OBJECTIF / OBJECTIVITE: Caractère de ce qui existe indépendamment de la conscience.
Caractère de ce qui
est établi sans aucun jugement de valeur.
Dans le domaine de la connaissance, l'objectivité est réalisée quand
l'esprit constitue un objet de pensée pouvant en droit faire l'accord des esprits (universalité).
En ce sens, la notion
est synonyme de rationalité.
Opposée à la subjectivité, elle requiert l'impartialité du sujet connaissant et exige la
mise en oeuvre de procédures d'observation et d'expérimentation garantissant la validité des opérations relevant de
l'investigation scientifique dont l'objectivité ne sera précisément méritée qu'à ce prix.
NATURE :
1° L'inné par opposition à l'acquis (nature opposée à culture, ou chez les anthropologues anglo-saxons nature
opposée à nurture); 2° Essence, ensemble des propriétés qui caractérisent un objet ou un être (la nature de
l'homme par exemple); 3° L'ensemble des phénomènes matériels, liés entre eux par des lois scientifiques.
En ce sens,
le naturel peut s'opposer au surnaturel qui désigne une intervention transcendante de la divinité; 4° Spinoza
distingue la nature naturante, c'est-à-dire la substance infinie et la nature naturée, les divers modes par lesquels
s'exprime cette substance.
Le mot nature est ambigu.
Le naturalisme du xviiie siècle par exemple est contradictoire.

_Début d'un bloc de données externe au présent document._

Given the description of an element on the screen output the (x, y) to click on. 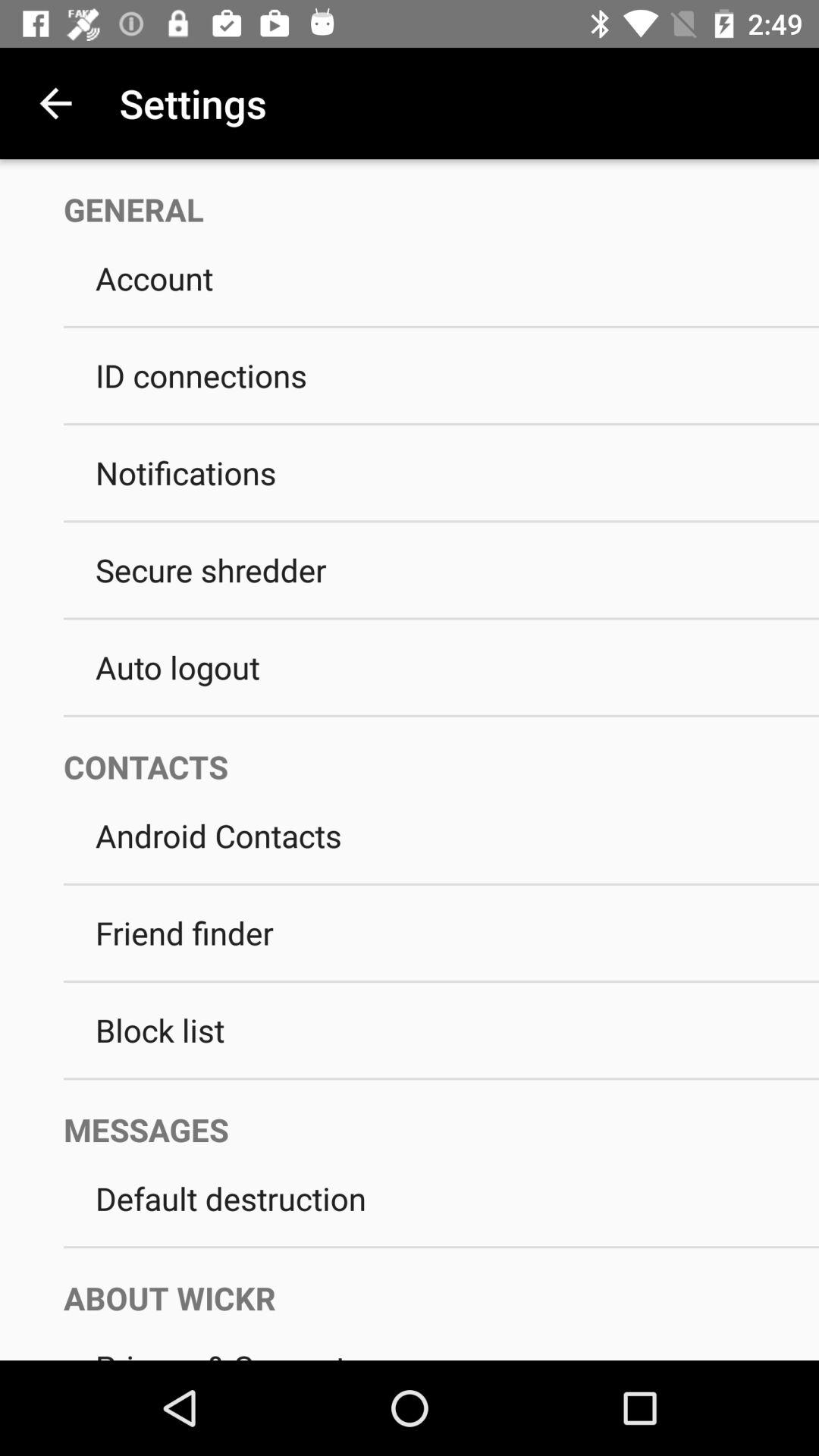
click item above block list icon (441, 981)
Given the description of an element on the screen output the (x, y) to click on. 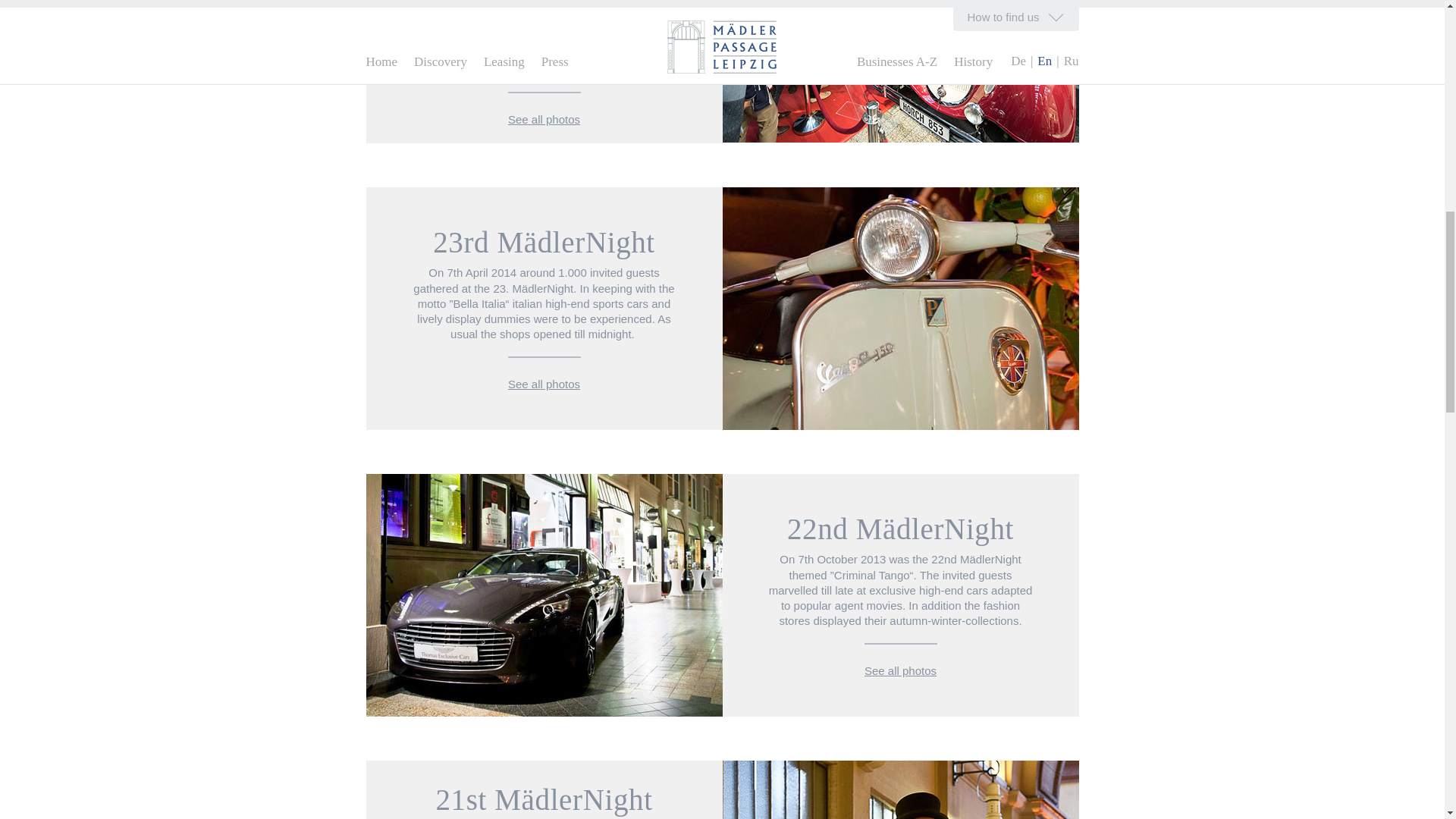
See all photos (543, 119)
See all photos (543, 383)
See all photos (900, 670)
Given the description of an element on the screen output the (x, y) to click on. 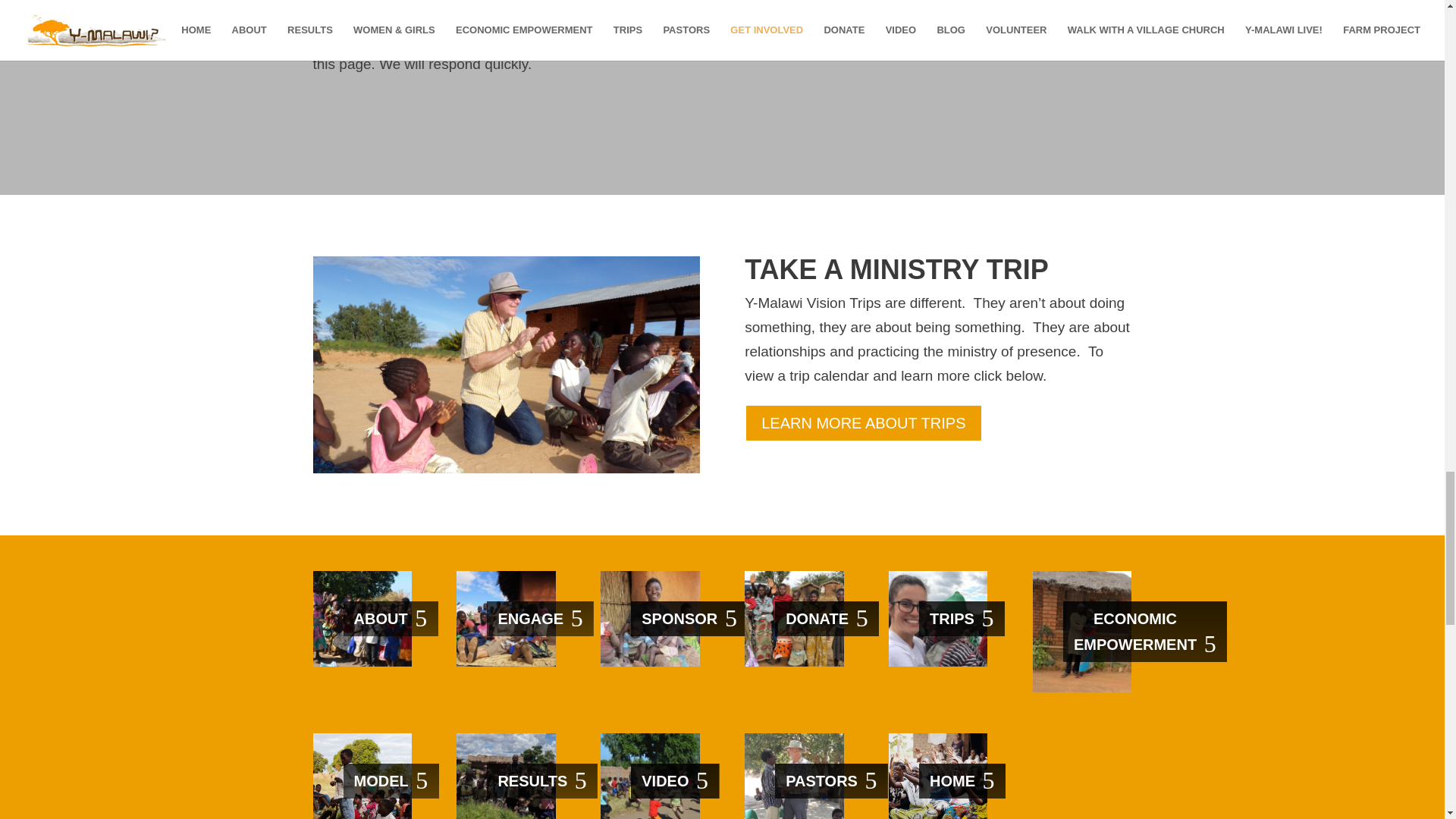
SPONSOR (689, 618)
LEARN MORE ABOUT TRIPS (862, 423)
ENGAGE (540, 618)
Childrens Club (505, 365)
ABOUT (390, 618)
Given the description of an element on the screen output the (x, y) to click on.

D'une part son épistémologie réduit la nature à un mécanisme (des faits soumis à des lois nécessaires) indifférent
aux valeurs humaines.
D'autre part, sa morale prétend se fonder sur la nature, c'est-à-dire sur des tendances
spontanées, supposées bonnes; la nature devient alors la Mère-Nature, une sorte de providence bienveillante.
Société : association d'individus qui constitue le milieu où chacun s'intègre.
Toute espèce vivante est plus ou
moins sociale ; mais tandis que les sociétés animales sont naturelles et gouvernées par l'instinct, les sociétés
humaines, organisées selon des institutions mobiles, véhiculent une culture.
[Introduction]
Depuis qu'elles existent, les sciences de l'homme n'en finissent pas d'être examinées, et interrogées à propos de
leurs méthodes ou de leur finalité.
Une telle interrogation repose pratiquement toujours sur une
comparaison avec les sciences de la nature, qui apparaissent comme les modèles d'une scientificité que l'on tient
pour impossible aux sciences de l'homme.
En restreignant la comparaison à la seule sociologie, comme science de la
société, sans trop s'appesantir sur les autres disciplines (la psychologie ou l'histoire), on s'attachera ici à se
demander si la société peut être objet de science au même titre que la nature : on devrait ainsi lui reconnaître des
caractères scientifiques, mais qui seront en partie autres que ceux que l'on trouve dans les sciences de la nature.
[I.
Qu'est-ce qu'un « objet de science » ?]
Il n'y a sans doute pas de science sans objet, puisque, par définition, toute science étudie «quelque chose ».
Mais
l'objet de la science n'est pas immédiat, et il n'est pas nécessairement donné.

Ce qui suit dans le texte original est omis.